Who Built the Moon? (Noel Gallagher). I was driving back from Virginia when I remembered that Noel Gallagher had released a new record, and dialed it up. My first reaction was that Noel had finally put Oasis to bed. The first 6 tracks of this are just stellar, particularly if you like feel-good, jammy, R&B influenced British stuff (think The Jam and Stone Roses). This stuff makes me dance around my office or house. (And that’s saying something.)

Bjéar (Bjéar). I can’t even remember how I stumbled across this record, but I do know that it happened in winter, which is absolutely the perfect setting for these songs. I became an instant evangelist, and to my ears it sounds like a slightly more earthy version of Sigur Ros: great soundscapes, evocative, and a definite universe to dwell in. (P.S. he sings in English.)

Carry Fire (Robert Plant). Robert Plant just seems to be the embodiment of how to be a “Golden God” and yet age somewhat gracefully as an artist.

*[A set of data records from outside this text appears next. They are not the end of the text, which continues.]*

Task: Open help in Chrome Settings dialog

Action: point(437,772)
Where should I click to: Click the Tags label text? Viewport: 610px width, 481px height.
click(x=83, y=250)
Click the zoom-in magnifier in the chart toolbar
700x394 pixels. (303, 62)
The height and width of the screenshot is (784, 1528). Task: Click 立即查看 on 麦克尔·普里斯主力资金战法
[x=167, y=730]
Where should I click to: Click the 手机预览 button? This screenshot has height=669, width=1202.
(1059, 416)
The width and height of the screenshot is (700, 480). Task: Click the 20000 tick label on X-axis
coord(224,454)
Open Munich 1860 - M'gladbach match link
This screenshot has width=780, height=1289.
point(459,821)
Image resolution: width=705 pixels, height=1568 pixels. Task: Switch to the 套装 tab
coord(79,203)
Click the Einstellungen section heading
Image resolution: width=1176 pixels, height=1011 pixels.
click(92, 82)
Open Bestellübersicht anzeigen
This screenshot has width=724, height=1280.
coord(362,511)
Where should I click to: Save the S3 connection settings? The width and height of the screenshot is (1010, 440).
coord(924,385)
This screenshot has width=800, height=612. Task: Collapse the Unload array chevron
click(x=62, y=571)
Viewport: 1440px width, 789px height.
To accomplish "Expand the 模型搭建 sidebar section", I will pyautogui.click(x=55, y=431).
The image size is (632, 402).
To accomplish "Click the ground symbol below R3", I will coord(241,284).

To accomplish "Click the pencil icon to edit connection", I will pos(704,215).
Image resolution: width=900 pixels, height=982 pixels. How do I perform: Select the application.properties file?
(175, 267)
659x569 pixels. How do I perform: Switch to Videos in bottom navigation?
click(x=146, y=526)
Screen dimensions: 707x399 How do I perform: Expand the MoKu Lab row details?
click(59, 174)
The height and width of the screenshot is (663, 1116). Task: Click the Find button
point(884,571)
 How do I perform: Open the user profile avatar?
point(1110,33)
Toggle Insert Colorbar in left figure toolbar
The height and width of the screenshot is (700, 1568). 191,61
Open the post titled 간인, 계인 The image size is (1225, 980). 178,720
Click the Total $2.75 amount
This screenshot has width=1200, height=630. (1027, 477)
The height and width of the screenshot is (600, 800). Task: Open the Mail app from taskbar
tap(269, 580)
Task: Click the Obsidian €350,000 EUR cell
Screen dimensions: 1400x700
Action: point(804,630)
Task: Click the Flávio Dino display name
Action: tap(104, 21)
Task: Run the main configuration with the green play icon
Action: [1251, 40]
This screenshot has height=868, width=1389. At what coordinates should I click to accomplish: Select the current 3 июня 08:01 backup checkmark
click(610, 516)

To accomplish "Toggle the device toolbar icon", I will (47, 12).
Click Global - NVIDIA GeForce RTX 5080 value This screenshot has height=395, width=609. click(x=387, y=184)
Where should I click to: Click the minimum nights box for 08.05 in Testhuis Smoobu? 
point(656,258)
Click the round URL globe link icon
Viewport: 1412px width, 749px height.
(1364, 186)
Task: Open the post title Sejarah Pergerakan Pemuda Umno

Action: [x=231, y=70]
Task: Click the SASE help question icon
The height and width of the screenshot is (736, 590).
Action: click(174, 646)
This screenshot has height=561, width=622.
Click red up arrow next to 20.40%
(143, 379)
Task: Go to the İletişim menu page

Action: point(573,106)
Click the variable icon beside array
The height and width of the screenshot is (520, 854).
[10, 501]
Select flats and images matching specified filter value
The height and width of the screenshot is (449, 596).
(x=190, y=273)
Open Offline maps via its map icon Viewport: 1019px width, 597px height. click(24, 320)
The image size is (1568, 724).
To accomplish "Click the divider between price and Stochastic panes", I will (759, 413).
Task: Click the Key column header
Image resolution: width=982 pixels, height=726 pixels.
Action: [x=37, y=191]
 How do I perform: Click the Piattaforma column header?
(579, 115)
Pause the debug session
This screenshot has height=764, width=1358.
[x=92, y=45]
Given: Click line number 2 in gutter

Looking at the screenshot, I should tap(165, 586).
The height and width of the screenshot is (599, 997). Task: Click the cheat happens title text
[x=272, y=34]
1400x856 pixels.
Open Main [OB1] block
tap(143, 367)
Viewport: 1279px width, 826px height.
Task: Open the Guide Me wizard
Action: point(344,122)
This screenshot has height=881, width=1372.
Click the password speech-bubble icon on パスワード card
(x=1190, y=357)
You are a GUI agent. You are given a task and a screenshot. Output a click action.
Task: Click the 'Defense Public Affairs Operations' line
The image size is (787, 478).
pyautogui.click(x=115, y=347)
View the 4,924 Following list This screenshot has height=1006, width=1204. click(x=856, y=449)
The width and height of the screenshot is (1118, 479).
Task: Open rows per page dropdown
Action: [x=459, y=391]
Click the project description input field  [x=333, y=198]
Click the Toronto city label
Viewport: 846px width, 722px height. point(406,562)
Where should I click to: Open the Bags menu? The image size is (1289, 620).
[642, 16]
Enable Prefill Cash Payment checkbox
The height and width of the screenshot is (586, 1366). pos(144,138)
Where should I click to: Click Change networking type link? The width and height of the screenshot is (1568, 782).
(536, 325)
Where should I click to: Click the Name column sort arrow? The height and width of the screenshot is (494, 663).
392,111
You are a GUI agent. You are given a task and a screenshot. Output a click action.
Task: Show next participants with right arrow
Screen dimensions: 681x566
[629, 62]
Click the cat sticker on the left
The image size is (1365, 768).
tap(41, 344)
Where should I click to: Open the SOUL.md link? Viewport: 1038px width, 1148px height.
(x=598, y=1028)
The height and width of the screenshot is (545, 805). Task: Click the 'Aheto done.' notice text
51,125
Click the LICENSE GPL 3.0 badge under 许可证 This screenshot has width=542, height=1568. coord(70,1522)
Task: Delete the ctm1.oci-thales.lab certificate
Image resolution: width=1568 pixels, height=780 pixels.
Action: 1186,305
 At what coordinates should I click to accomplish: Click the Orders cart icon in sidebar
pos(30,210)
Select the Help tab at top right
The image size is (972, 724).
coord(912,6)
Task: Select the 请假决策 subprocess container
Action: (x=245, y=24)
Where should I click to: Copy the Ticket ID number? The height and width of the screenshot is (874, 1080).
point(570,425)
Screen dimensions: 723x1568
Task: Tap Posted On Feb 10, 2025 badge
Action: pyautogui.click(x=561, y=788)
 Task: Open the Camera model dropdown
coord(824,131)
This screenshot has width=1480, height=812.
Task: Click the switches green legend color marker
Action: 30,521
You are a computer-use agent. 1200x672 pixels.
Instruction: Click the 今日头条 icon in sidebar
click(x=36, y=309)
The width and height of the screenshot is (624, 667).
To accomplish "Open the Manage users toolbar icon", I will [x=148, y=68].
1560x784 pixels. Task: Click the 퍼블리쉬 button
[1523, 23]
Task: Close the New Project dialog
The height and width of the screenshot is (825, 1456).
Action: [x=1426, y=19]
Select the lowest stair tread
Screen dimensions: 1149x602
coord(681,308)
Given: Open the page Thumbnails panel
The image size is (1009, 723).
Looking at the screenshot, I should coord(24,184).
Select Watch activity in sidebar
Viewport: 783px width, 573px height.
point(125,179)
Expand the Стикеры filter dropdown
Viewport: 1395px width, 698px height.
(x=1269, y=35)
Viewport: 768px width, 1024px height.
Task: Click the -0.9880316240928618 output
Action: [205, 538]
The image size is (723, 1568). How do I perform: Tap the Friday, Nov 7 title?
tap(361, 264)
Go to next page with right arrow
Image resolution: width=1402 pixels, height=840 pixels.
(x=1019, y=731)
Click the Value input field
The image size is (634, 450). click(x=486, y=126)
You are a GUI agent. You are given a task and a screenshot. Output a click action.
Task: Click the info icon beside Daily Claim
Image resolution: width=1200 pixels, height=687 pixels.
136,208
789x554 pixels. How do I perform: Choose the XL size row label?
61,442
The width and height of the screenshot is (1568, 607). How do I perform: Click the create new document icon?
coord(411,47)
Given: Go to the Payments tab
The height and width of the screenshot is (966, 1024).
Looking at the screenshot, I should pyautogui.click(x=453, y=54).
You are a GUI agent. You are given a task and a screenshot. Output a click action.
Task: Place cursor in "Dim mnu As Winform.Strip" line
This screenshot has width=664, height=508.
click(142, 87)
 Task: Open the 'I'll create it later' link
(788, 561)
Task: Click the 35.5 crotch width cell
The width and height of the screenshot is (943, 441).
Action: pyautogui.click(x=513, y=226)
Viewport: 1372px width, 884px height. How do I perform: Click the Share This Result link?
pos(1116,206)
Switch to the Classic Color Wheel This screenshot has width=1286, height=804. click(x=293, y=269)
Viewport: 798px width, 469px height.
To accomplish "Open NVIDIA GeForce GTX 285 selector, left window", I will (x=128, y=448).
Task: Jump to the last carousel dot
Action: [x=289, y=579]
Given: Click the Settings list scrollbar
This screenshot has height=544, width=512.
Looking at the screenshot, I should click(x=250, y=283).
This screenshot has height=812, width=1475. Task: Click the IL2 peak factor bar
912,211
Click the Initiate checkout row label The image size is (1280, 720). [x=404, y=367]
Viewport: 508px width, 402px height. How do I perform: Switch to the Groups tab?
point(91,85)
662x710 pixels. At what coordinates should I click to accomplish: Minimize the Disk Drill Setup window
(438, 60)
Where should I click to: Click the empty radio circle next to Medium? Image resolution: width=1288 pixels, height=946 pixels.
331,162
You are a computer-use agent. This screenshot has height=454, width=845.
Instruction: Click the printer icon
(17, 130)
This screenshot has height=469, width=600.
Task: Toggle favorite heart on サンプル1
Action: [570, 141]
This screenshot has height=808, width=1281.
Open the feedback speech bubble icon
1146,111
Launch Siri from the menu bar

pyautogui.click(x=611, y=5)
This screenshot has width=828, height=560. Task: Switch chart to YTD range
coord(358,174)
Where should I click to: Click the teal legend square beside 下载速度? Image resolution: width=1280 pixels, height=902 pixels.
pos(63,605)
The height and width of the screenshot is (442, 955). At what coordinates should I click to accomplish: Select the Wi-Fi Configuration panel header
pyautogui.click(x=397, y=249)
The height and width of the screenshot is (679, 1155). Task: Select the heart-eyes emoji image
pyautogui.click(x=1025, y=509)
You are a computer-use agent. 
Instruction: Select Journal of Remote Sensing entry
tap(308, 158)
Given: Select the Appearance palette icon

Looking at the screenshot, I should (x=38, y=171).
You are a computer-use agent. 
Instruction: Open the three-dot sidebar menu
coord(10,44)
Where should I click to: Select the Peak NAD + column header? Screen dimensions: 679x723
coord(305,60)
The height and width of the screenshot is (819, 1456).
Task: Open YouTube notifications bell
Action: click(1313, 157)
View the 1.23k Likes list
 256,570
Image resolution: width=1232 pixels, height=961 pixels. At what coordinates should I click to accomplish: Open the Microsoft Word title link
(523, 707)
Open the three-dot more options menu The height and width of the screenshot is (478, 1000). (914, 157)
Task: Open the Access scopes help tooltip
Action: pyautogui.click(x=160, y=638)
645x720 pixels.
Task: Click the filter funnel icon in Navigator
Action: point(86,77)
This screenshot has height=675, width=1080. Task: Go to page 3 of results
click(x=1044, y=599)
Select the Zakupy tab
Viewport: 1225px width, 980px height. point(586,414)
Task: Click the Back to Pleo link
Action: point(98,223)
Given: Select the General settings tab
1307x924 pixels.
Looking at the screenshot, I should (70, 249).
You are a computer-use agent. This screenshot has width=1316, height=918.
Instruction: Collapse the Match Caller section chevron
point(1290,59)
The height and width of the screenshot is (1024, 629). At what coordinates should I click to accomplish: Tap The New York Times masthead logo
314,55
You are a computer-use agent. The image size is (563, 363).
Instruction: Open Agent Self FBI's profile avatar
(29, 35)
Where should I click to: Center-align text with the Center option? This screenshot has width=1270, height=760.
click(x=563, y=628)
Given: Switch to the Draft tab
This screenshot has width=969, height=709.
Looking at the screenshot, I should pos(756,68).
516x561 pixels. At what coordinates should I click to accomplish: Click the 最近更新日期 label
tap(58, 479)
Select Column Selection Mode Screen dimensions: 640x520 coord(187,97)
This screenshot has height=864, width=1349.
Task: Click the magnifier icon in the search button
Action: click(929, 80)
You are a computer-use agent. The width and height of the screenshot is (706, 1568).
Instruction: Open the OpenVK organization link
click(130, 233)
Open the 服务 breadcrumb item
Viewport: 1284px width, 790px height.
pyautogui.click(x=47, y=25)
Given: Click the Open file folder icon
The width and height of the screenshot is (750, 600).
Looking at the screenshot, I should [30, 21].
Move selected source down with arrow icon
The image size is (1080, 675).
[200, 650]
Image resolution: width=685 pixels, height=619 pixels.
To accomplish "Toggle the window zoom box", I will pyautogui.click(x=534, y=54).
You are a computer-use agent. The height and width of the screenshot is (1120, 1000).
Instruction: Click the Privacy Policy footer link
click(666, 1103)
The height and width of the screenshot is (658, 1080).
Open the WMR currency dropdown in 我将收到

I find these records full of subtlety and dynamics. I still want to hear Daniel Lanois produce a record for him.

A Deeper Understanding (War on Drugs). This band (really one guy, but who’s counting) renewed my faith in the future of electric guitar in indie rock. The record is full of great guitar tones, but from a decidedly different place from blues/rock. I hear echoes of Springsteen, Dire Straits, and other artists that were huge in the 80s, but filtered through a 21st century sensibility.

After All(,) This (Eric Case). Unbelievably, I released a record this year. I say unbelievably only because this was one of the busiest years of my vocational life, and yet around January I sensed a call to commit to bringing some creative work into the world. You can find the tracks on my BandCamp site  (pay what you’d like), but in 2018 I’ll be moving all my stuff—including Maida Vale tracks—to iTunes (and Spotify).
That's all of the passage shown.